== Tasks to perform ==
• a. Condense the paragraph of the column on gay marriage and civil rights that begins "In 2005, the Rev. Jesse Jackson" into two shorter sentences, keeping its main facts.
• b. From the column on gay marriage and civil rights, extract word for word the passage from "What is this world coming to when" to "was a civil-rights issue.".
─── Selected excerpt
What is this world coming to? Another day brings another definition of love, marriage, religion, truth, civil rights and the church.
Can anyone remember when there was more confusion? Only in a culture bombarded by “tolerance” could these issues be debated with any seriousness.
It has been said loudly and proudly that gay marriage is a civil-rights issue. If that’s the case, then gays would be the new African-Americans. I’m here to tell you now, and hopefully for the last time, that the gay community is not the new “African-American” community. In fact, I think Christians are the new Negro – but that’s an issue for a follow-up column.
In 2005, the Rev. Jesse Jackson stated that the fight of gays and lesbians wanting to marry should not be compared to the fight African-Americans faced for civil rights. The comparison of the plight of the gay community to slavery is a stretch; remember, gays were never called “three-fifths” human, according to the Constitution, and they did not require the Voting Rights Act to gain the same democratic rights as whites.
What is this world coming to when you see the likes of myself, a conservative African-American, and the Rev. Jesse Jackson, a liberal African-American, both agreeing on the same subject?
Recently, over 100 black clergy met in Atlanta to publicly object to the comparison of gay marriage to the civil-rights movement.
I’m sure the gay community felt it was thrown a curve. It thought that the African-American community would stand with it in totality if it could convince us this was a civil-rights issue.
But many black clergy are offended that gay rights would be compared to civil rights. The circumstances are different. As an African-American, I can never expect to have the choice of, “Don’t ask, don’t tell.”
Gay marriage has reached the point it has because a few rebellious, headstrong judges in Massachusetts and a mayor in San Francisco openly defied state law. In California, the judges and the state attorney general were afraid to take any action in the face of gay voters, I am sad to say.
──────
─── Data excerpts
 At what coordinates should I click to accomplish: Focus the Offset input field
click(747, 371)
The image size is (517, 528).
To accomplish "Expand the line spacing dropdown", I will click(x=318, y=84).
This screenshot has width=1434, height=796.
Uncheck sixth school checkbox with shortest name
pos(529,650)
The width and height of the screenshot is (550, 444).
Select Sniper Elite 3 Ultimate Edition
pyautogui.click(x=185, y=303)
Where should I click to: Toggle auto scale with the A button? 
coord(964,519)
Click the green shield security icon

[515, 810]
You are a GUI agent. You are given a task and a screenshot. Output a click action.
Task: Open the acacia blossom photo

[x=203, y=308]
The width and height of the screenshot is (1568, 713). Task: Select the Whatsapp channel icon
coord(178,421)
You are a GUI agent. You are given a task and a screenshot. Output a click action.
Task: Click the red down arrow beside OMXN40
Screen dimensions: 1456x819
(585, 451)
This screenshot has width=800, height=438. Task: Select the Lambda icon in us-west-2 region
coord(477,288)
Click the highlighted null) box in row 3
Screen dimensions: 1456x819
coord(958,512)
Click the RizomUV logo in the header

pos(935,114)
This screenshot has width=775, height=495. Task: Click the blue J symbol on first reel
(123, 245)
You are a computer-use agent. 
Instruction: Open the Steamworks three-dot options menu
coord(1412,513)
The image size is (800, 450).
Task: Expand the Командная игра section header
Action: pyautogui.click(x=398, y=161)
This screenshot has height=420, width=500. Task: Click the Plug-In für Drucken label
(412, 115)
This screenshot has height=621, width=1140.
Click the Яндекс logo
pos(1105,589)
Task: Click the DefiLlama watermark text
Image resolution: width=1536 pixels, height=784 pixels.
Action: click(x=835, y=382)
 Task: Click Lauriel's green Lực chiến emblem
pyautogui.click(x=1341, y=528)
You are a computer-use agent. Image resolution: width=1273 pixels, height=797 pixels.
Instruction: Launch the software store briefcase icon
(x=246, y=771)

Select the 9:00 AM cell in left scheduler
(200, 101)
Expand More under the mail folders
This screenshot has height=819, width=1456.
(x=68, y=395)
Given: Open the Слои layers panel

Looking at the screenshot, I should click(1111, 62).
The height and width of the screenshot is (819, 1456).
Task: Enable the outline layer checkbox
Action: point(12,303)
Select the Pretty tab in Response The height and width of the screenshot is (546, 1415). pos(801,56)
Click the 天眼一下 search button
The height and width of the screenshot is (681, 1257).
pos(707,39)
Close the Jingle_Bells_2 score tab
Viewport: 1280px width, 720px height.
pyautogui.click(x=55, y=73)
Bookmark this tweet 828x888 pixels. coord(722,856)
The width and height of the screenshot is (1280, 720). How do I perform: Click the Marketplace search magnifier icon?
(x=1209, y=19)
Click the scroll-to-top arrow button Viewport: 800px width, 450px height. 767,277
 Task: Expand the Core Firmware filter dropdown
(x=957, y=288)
──────
== Outputs ==
• a. In 2005, the Rev. Jesse Jackson said the fight of gays and lesbians to marry should not be compared to the African-American fight for civil rights. Comparing the gay community's plight to slavery is a stretch, because the Constitution never called gays "three-fifths" human, and they did not need the Voting Rights Act to gain the same democratic rights as whites.

• b.
What is this world coming to when you see the likes of myself, a conservative African-American, and the Rev. Jesse Jackson, a liberal African-American, both agreeing on the same subject?
Recently, over 100 black clergy met in Atlanta to publicly object to the comparison of gay marriage to the civil-rights movement.
I’m sure the gay community felt it was thrown a curve. It thought that the African-American community would stand with it in totality if it could convince us this was a civil-rights issue.